== DATASET ENTRIES ==
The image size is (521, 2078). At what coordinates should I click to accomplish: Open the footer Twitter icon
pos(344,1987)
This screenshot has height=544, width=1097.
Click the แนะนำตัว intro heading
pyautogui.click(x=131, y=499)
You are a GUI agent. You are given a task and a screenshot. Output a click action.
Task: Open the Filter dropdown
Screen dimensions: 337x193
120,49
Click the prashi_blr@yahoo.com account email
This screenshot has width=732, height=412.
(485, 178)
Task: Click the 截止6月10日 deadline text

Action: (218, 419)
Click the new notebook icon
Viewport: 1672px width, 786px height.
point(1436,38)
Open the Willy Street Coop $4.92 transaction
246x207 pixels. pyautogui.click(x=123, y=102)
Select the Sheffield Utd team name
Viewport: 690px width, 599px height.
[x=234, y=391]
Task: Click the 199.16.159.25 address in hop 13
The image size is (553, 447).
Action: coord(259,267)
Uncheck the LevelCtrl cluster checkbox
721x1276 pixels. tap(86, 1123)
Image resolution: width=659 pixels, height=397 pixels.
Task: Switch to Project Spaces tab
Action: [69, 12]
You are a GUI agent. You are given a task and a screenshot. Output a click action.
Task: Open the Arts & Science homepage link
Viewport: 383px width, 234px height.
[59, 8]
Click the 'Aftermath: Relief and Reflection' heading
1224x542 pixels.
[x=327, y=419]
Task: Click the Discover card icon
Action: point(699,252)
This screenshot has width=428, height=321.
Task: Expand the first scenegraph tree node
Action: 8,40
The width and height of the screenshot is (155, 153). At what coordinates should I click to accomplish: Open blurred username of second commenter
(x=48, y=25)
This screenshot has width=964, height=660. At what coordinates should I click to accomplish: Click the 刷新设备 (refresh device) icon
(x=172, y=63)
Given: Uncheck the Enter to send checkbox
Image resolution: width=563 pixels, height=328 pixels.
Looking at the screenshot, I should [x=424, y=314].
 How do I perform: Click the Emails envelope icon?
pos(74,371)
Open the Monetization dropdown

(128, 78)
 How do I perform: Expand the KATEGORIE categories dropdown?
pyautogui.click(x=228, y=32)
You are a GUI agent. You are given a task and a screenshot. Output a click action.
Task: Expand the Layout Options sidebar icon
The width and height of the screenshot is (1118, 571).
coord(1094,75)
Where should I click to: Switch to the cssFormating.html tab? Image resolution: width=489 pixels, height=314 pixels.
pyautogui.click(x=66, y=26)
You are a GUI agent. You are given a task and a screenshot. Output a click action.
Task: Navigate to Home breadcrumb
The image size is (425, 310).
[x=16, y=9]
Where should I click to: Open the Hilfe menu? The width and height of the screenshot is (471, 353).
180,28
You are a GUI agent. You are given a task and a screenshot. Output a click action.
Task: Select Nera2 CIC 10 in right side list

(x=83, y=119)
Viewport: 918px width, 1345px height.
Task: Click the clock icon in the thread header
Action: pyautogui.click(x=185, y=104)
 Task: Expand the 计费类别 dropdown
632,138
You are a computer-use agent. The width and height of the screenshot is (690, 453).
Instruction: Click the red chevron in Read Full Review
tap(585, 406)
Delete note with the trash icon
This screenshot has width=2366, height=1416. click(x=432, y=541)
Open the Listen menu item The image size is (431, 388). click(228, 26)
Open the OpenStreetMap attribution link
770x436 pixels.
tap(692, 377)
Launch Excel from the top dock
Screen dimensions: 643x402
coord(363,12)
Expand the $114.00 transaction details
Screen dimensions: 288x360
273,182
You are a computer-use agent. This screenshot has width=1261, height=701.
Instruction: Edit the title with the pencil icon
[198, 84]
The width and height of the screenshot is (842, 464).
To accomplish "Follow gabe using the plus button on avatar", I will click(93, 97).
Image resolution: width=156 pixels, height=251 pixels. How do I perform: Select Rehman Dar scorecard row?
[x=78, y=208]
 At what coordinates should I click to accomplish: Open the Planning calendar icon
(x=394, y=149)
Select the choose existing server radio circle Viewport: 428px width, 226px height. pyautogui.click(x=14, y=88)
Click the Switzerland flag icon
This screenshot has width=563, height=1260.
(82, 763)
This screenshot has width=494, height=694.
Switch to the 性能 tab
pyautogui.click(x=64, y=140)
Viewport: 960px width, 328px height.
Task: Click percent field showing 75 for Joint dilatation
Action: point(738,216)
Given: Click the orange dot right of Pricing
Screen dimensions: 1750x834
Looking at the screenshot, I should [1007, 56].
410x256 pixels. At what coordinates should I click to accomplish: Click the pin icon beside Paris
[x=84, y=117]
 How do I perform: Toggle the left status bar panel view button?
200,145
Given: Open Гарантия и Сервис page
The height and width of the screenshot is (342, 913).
===
(EXERCISE DETAILS): Among the entries above, find the line with "Instruction: Click the" and the line with "Expand the $114.00 transaction details"; give again exactly these two lines and all lines between them.

(OUTPUT BELOW):
Instruction: Click the red chevron in Read Full Review
tap(585, 406)
Delete note with the trash icon
This screenshot has width=2366, height=1416. click(x=432, y=541)
Open the Listen menu item The image size is (431, 388). click(228, 26)
Open the OpenStreetMap attribution link
770x436 pixels.
tap(692, 377)
Launch Excel from the top dock
Screen dimensions: 643x402
coord(363,12)
Expand the $114.00 transaction details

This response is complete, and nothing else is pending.